冊子の印刷サービスを利用する際の注意点

冊子の印刷サービスは、今やネットで注文や決済ができ、原稿もデータをアップロードして印刷会社に送信するという手軽さになっています。格安のオンデマンド印刷も加わり、冊子作成へのハードルがグッと下がっています。オンデマンドの普及によって、オフセット印刷では割高になってしまっていた少部数での冊子作成も、格安で可能となりました。ただ、安価なぶん、やはりクオリティの面では、オフセットの仕上がりよりもやや見劣りしてしまいますので、その点は注意が必要です。ネットで検索するだけでも、多くの会社がさまざまな冊子作成プランを設定しているのがわかります。オフセットかオンデマンドかという選択のほか、カラーかモノクロか、版型やページ数の違いによって価格にかなりの差が出てきます。

オフセットとオンデマンドの違いを把握

オフセットとオンデマンドでは、明らかにオンデマンドのほうが安価となります。オフセットは版を用いるのでそのぶんコストがかかり、版が不要のオンデマンドは割安なうえに、少部数の作成に向いています。オンデマンドは割安なぶん、やはりオフセットよりも仕上がりの質が低めになってしまいます。
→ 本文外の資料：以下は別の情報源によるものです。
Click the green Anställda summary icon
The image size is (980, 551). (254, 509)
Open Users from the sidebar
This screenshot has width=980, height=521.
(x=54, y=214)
カラーの場合、カラーコピーに近い雰囲気になりがちです。最近、オンデマンド機の性能が上がってきていますので、今後さらに質が向上していくと考えられます。モノクロの場合も、通常のコピー機によるプリントと似た仕上がりになりますので、図版などの細かい部分は、オフセットに比べて再現度がやや下がってしまいます。また、加工によっては紙が反ることもありますので、表紙の紙質なども含め、確認しておくことが大切です。

各社の自動見積フォームを上手に活用

オフセットにしてもオンデマンドにしても、会社によって価格設定がかなり違います。少しでも安いところが良いのか、多少高めでもクオリティの高さにこだわるのかで選び方も変わってきます。その点、比較サイトの口コミも参考になります。大抵の会社では、ホームページに自動見積フォームが設けられています。本の仕様、ページ数、部数などが確定した段階で、気になる何社かで利用してみると、具体的な予算が見えてきます。それをもとに比較して、最もお得なプランに申し込むことができます。同人誌作成を得意としている会社では、大きなイベント直前は割高となりますので、申し込む期間には注意が必要です。そのぶん、閑散期にはかなりの割引価格になっていたり、仕上がりを急がなければさらに割安となったりします。ホームページの解説だけではわかりにくい場合は、問い合わせで確認しておくと注文ミスが防げます。